■ The problem
Please turn the paragraph in the Wikimedia Commons passage that begins "A first step was learn about" into a short bulleted list that keeps its main facts.

■ Exercise passage
———
Learning about Wikimedia Commons and the Wikiverse
A first step was learn about Wikimedia Commons and the Wikiverse in general. Thanks to our longtime wikimedians Diego and Martin, everyone started to understand the distinction between the different sister projects Wikidata, Wikimedia Commons, and Wikipedia and how they are connected and enriching each other. Of course Wikimedia Commons was the focus: We learned how to upload a single (or up to 25) images directly with the Upload Wizard. This way of uploading is what is mainly used wikimedians like Diego and Martin, which also makes sense: Their usecase is to upload only a few images at a time, adding the metadata about the image and the depicted topics manually at the same time as uploading it. This way one has control over the single image, and can really enrich the wikitext and structured data of the few images being uploaded. It is also possible to copy the information of the first image uploaded and use it for the next batch of photos that have the same metadata. From the view of GLAMs this way is maybe to slow and might double the work: usually an institution has a big batch of images (more than 25 at a time) and has already at least some metadata documented in their documentation software which in turn can be exported as an excel. It is here where the process with OpenRefine has the big impact – for only uploading a few images without already existing metadata it might be too much work.
Content consideration
Before we actually uploaded images to wikimedia commons, there was also a lively discussion about the content, content warnings as well as titles. These thoughts were specific about the images form Sevruguin, but can be expanded to other images of course as well.
Titles
Since the images of by Sevruguin don't have original titles given by Sevruguin, it was very difficult to come up with a good solutions for the titles. The photographs did have some titles given by the collectors from around 1900, and while these serve as a historical source, the museums don't want to reproduce racial stereotypes and wrong attributions, or at least mark it as a historical naming. This of course is a bigger discussion that is also discussed in different working groups from different swiss institutions. Here the ETH published guidelines on how they work on problematic titles or descriptions of objects in their collections. In the case of the photographs in the collection of the VMZ, we decided to use the title from the album, but also clearly mark it as being a historical attribution: Example: The legend in the album for VMZ.523.01.037 was "Armen. [Armenische] Nonnen in Djoulfa". For the wikidata item we only used the inventory number as the label, and added a description with the given legend: "Fotografie von Antoin Sevruguin, Bildunterschrift auf Albumseite: "Armen. [Armenische] Nonnen in Djoulfa", aus der Sammlung des VMZ". In this way, it is clearly marked as being historical. The downside is that the description of the wikidat item is not shown on wikimedia commons, and only the inventory number is given as a title. To counter that we decided to write the same line as a description on wikimedia commons. The filename on wikimedia commons was another point of discussion. Since it is very difficult to change afterwards, it needs to be as correct as possible from the start. While in the guidelines on uploading files with OpenRefine state that it might be helpful to name the files with a more descriptive name, we concluded that it could actually create more problems down the road (as well having the same issues as above). We decided to name it with the inventory number and the name of the creator. But also this turned out to be not a good decision: While working on it, we got the information that one of the photos already uploaded beforehand by the MRZ was wrongly attributed to Sevruguin and is actually shot by another photographer. While the metadata is easy to change, the title will still say "Sevruguin".
———
■ Material shown
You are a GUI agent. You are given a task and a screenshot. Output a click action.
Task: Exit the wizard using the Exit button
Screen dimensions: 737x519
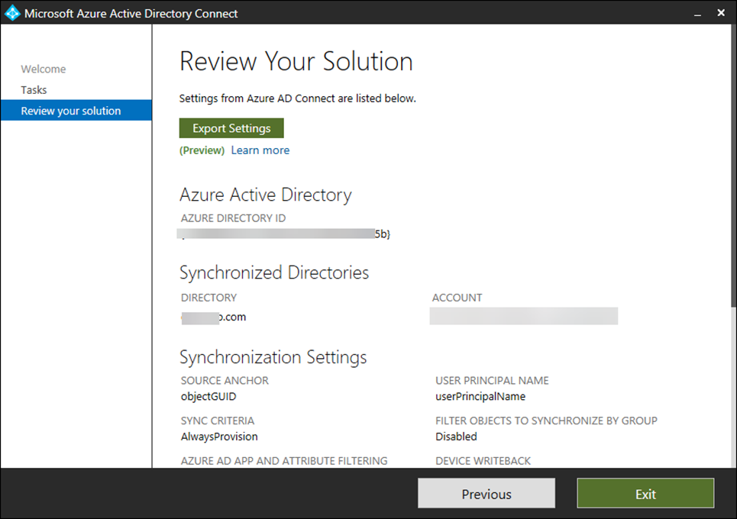point(645,494)
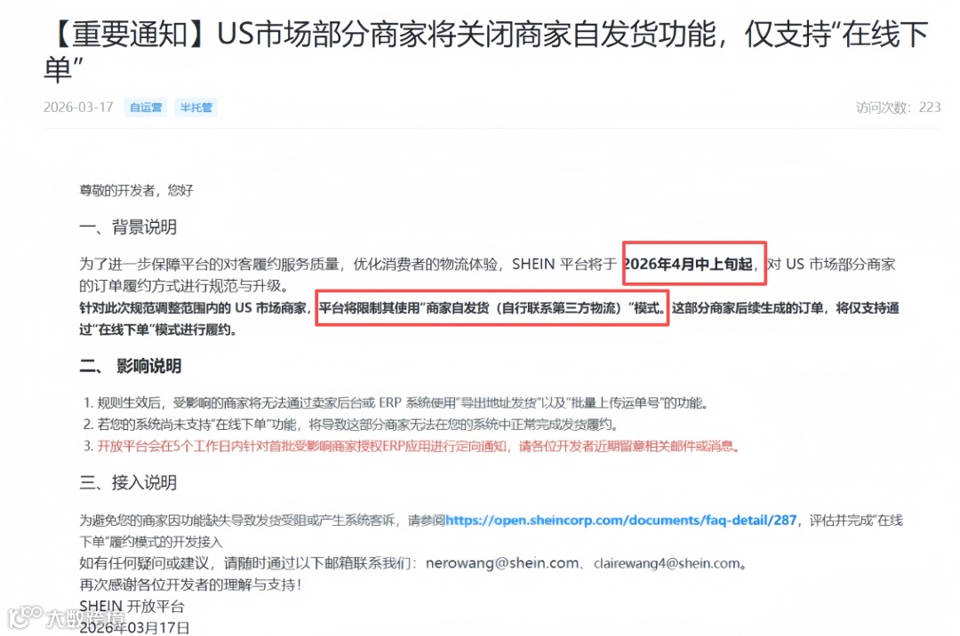Click the boxed 平台将限制其使用 sentence
960x636 pixels.
click(x=492, y=308)
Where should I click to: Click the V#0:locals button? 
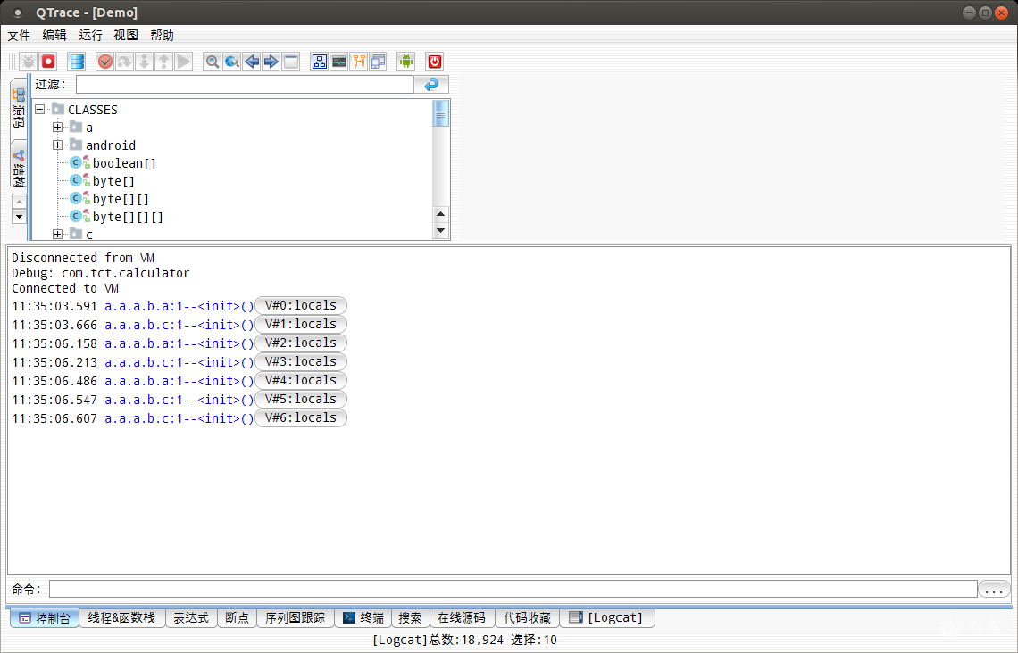coord(300,305)
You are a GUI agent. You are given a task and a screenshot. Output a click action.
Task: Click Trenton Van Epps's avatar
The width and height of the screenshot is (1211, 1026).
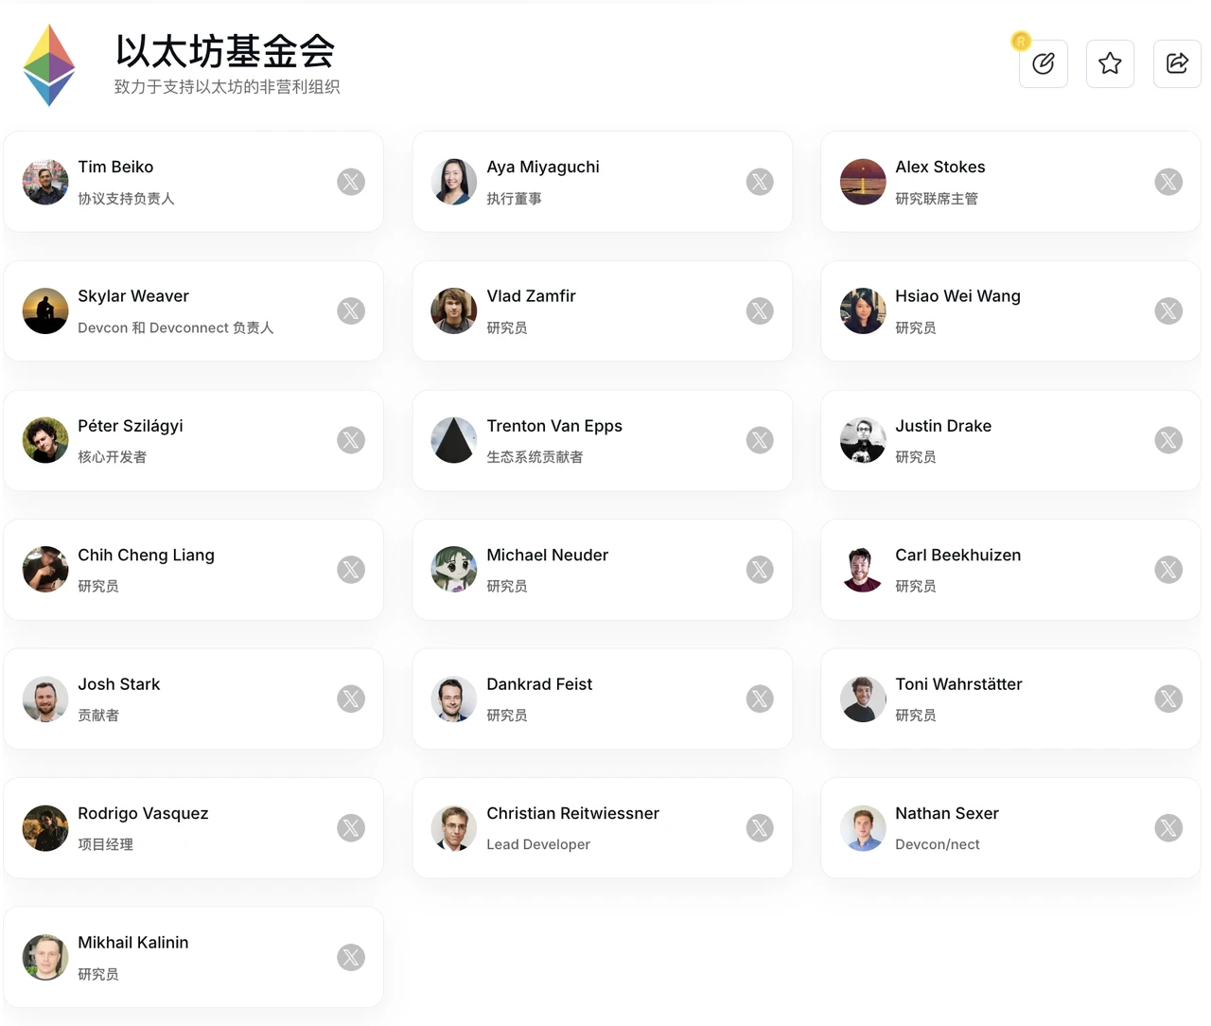point(453,440)
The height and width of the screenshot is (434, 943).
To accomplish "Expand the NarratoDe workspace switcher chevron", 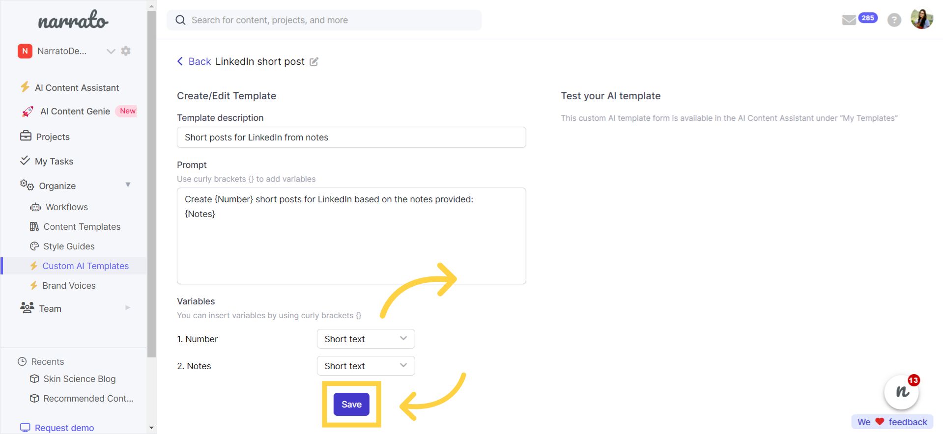I will tap(111, 51).
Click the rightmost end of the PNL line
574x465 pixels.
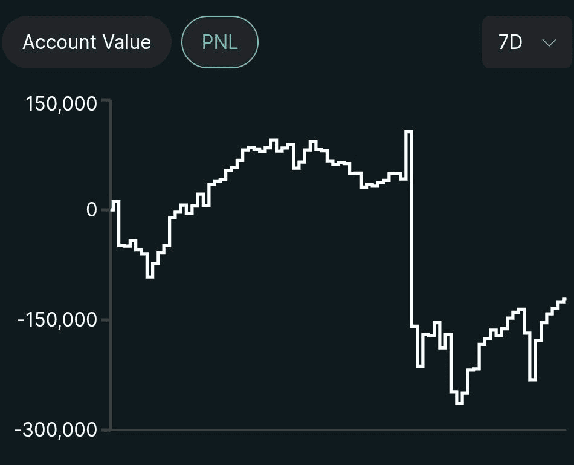point(564,298)
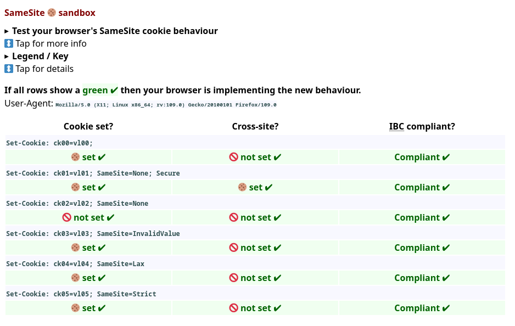Click the cookie icon in the ck01 cross-site 'set' cell

tap(242, 187)
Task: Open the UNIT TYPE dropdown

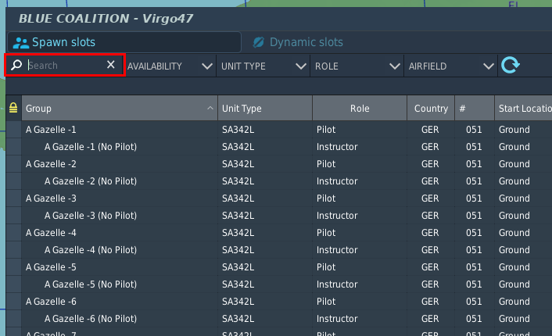Action: tap(263, 66)
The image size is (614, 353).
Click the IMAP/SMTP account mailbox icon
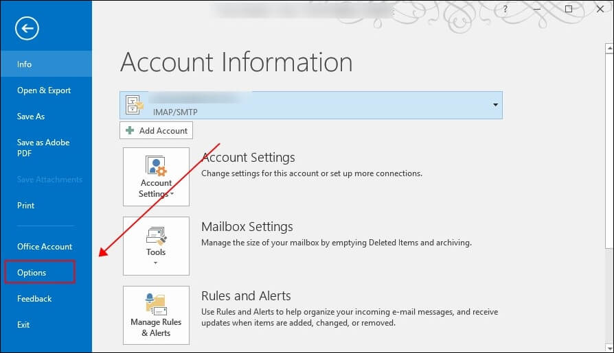tap(135, 105)
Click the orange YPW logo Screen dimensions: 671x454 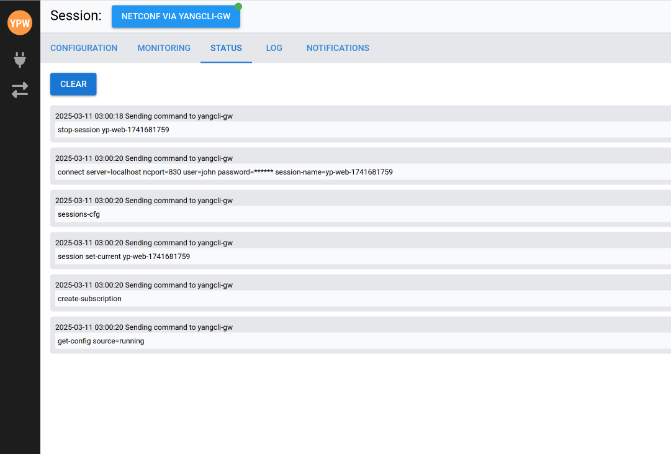(20, 23)
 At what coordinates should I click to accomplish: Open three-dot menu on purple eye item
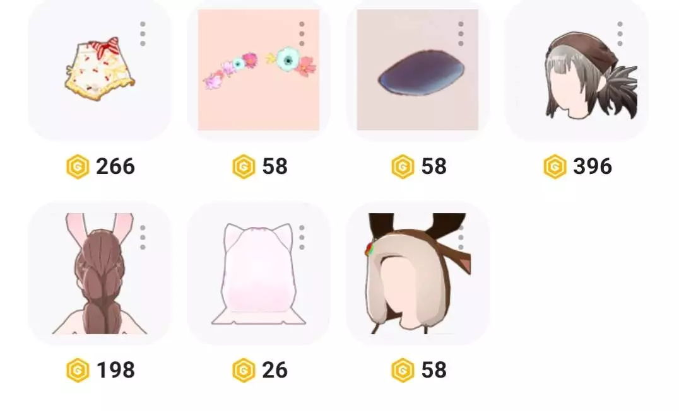coord(461,34)
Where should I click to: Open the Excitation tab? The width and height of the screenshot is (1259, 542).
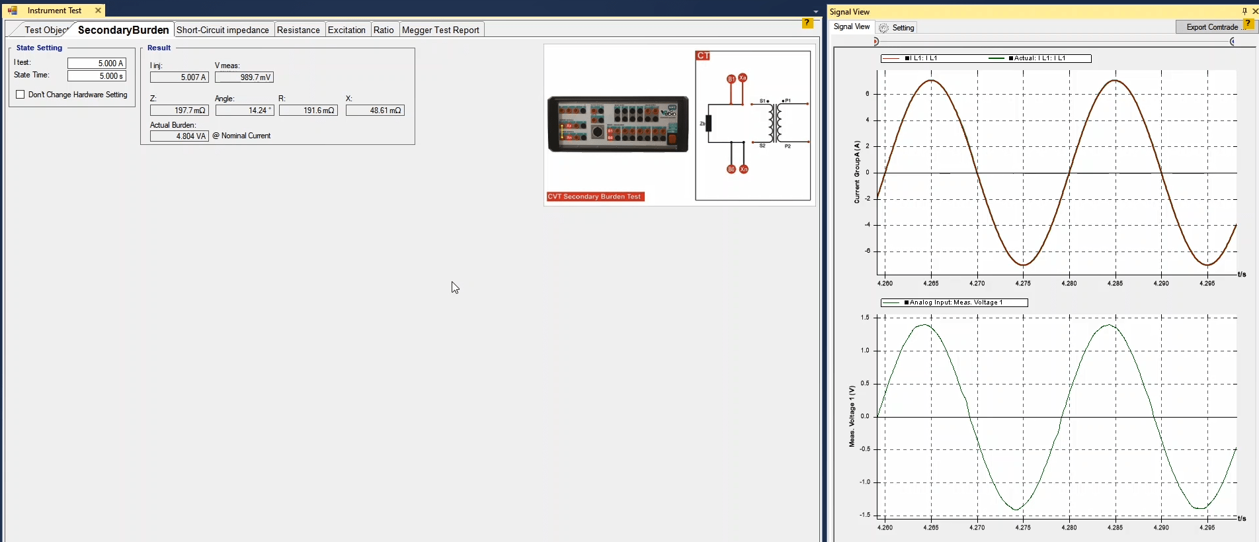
———
■ Response
- Longtime wikimedians Diego and Martin helped everyone understand how the sister projects Wikidata, Wikimedia Commons, and Wikipedia differ, connect, and enrich each other.
- The focus was Wikimedia Commons: uploading a single image, or up to 25, directly with the Upload Wizard.
- Wikimedians like Diego and Martin mainly use this method. They upload a few images at a time and add metadata about each image and its depicted topics by hand during the upload.
- This gives control over each image and lets the user enrich the wikitext and structured data of those few images.
- The information from the first uploaded image can be copied for the next batch of photos with the same metadata.
- For GLAMs this may be too slow and can double the work. Institutions usually have batches of more than 25 images, with some metadata already recorded in documentation software that can be exported as an Excel file.
- OpenRefine has its big impact in that situation. For uploading only a few images with no existing metadata, it may be too much work.